-- Start Recorded information --

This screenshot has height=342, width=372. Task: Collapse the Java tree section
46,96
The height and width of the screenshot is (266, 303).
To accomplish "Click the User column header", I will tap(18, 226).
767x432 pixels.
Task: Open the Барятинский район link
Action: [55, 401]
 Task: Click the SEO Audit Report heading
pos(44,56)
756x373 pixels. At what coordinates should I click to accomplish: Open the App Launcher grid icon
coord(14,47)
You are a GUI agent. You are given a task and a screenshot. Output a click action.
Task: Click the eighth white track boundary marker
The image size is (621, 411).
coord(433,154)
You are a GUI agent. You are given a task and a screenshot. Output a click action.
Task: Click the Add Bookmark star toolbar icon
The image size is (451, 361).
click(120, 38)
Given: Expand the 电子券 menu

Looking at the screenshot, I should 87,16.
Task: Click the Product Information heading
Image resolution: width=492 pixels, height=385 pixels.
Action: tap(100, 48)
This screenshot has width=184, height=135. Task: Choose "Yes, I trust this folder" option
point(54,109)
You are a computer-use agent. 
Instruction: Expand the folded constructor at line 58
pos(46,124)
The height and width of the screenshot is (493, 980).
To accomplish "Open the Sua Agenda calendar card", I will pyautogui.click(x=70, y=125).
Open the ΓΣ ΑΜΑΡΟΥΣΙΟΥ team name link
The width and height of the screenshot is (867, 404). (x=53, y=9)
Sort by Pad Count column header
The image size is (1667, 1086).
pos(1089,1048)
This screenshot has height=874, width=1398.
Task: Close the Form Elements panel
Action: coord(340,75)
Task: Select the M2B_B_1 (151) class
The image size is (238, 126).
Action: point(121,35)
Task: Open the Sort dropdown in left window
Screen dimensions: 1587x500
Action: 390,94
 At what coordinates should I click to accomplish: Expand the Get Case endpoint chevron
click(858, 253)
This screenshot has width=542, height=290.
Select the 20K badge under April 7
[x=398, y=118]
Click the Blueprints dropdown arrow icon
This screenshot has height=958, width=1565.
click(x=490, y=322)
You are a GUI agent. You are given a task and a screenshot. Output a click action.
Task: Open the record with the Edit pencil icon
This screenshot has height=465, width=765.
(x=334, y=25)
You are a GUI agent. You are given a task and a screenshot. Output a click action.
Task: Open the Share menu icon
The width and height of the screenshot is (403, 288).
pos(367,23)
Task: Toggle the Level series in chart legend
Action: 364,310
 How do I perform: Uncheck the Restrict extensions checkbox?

-- End Recorded information --

Update the records above by changing every "GUI agent" to "screen agent" and leaving everything else unchanged.

This screenshot has height=342, width=372. Task: Collapse the Java tree section
46,96
The height and width of the screenshot is (266, 303).
To accomplish "Click the User column header", I will tap(18, 226).
767x432 pixels.
Task: Open the Барятинский район link
Action: [55, 401]
 Task: Click the SEO Audit Report heading
pos(44,56)
756x373 pixels. At what coordinates should I click to accomplish: Open the App Launcher grid icon
coord(14,47)
You are a screen agent. You are given a task and a screenshot. Output a click action.
Task: Click the eighth white track boundary marker
The image size is (621, 411).
coord(433,154)
You are a screen agent. You are given a task and a screenshot. Output a click action.
Task: Click the Add Bookmark star toolbar icon
The image size is (451, 361).
click(120, 38)
Given: Expand the 电子券 menu

Looking at the screenshot, I should 87,16.
Task: Click the Product Information heading
Image resolution: width=492 pixels, height=385 pixels.
Action: tap(100, 48)
This screenshot has width=184, height=135. Task: Choose "Yes, I trust this folder" option
point(54,109)
You are a computer-use agent. 
Instruction: Expand the folded constructor at line 58
pos(46,124)
The height and width of the screenshot is (493, 980).
To accomplish "Open the Sua Agenda calendar card", I will pyautogui.click(x=70, y=125).
Open the ΓΣ ΑΜΑΡΟΥΣΙΟΥ team name link
The width and height of the screenshot is (867, 404). (x=53, y=9)
Sort by Pad Count column header
The image size is (1667, 1086).
pos(1089,1048)
This screenshot has height=874, width=1398.
Task: Close the Form Elements panel
Action: coord(340,75)
Task: Select the M2B_B_1 (151) class
The image size is (238, 126).
Action: point(121,35)
Task: Open the Sort dropdown in left window
Screen dimensions: 1587x500
Action: 390,94
 At what coordinates should I click to accomplish: Expand the Get Case endpoint chevron
click(858, 253)
This screenshot has width=542, height=290.
Select the 20K badge under April 7
[x=398, y=118]
Click the Blueprints dropdown arrow icon
This screenshot has height=958, width=1565.
click(x=490, y=322)
You are a screen agent. You are given a task and a screenshot. Output a click action.
Task: Open the record with the Edit pencil icon
This screenshot has height=465, width=765.
(x=334, y=25)
You are a screen agent. You are given a task and a screenshot. Output a click action.
Task: Open the Share menu icon
The width and height of the screenshot is (403, 288).
pos(367,23)
Task: Toggle the Level series in chart legend
Action: 364,310
 How do I perform: Uncheck the Restrict extensions checkbox?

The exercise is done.